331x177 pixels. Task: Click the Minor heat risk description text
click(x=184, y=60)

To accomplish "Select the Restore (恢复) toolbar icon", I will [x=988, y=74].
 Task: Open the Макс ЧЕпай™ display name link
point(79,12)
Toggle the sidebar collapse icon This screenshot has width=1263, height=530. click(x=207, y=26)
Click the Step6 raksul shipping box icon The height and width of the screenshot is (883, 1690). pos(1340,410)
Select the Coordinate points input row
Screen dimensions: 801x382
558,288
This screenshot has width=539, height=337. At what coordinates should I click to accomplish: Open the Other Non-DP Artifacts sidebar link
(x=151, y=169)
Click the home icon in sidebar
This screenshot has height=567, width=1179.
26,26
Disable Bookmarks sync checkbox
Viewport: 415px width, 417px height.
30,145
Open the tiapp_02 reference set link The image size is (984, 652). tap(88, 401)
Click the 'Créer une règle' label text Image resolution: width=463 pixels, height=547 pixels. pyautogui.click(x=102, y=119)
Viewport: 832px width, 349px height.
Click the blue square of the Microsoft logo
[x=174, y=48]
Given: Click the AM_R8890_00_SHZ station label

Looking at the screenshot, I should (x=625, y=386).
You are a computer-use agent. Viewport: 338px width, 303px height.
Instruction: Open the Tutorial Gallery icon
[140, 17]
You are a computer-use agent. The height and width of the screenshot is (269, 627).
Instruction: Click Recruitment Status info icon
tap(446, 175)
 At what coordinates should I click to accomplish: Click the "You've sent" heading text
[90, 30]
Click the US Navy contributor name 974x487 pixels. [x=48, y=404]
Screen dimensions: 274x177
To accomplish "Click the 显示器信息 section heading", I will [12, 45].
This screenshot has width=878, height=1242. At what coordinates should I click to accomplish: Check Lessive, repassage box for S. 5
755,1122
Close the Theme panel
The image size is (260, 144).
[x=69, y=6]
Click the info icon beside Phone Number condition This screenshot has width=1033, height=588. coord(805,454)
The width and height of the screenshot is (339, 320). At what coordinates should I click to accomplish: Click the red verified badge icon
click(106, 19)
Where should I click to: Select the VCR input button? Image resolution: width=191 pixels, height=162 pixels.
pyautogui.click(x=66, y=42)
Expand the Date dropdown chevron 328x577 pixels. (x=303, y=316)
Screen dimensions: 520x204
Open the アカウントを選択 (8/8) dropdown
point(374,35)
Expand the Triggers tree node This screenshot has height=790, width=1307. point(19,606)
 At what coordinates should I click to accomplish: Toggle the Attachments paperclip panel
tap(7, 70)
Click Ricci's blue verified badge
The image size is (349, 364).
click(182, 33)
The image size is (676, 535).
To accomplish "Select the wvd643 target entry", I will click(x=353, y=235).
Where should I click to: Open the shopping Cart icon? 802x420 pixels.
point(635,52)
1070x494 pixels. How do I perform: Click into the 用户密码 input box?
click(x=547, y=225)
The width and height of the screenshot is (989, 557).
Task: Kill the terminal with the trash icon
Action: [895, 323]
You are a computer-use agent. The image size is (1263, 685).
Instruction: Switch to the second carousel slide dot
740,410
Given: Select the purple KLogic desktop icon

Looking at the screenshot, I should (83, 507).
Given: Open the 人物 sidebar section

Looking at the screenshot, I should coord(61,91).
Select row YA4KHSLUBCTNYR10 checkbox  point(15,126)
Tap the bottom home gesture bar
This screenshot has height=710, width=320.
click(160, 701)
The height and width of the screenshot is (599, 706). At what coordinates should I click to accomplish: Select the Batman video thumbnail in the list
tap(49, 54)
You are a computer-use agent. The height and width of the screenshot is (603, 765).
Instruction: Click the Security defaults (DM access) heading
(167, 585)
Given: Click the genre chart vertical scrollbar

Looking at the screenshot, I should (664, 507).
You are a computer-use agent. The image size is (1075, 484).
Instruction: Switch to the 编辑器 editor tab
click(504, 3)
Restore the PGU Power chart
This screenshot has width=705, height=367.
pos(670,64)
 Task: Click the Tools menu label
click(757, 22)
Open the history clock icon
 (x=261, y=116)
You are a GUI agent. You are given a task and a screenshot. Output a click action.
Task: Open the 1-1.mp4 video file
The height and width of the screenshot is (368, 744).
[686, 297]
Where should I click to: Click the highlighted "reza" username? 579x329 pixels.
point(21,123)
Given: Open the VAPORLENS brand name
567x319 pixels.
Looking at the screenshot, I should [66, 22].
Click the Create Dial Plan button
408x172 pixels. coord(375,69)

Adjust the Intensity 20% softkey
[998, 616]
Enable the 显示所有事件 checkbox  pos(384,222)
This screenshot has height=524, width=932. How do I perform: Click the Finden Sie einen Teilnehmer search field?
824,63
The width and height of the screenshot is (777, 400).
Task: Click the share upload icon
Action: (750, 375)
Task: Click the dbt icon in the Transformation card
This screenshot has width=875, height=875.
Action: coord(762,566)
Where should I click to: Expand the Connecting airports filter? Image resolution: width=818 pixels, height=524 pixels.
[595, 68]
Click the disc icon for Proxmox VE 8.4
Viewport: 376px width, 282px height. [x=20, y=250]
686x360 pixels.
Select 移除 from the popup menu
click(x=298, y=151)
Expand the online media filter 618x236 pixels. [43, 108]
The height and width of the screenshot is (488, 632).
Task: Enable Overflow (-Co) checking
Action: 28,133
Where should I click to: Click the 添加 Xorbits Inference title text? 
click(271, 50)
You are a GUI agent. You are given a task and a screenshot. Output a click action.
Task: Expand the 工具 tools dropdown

— WHAT YOU HAVE TO DO —
Pull out each line of the listing that holds the string "agent".

— EXERCISE RESULT —
You are a computer-use agent. Viewport: 338px width, 303px height.
You are a computer-use agent. The height and width of the screenshot is (269, 627).
You are a computer-use agent. The image size is (1263, 685).
You are a computer-use agent. The height and width of the screenshot is (603, 765).
You are a computer-use agent. The image size is (1075, 484).
You are a GUI agent. You are given a task and a screenshot. Output a click action.
You are a GUI agent. You are given a task and a screenshot. Output a click action.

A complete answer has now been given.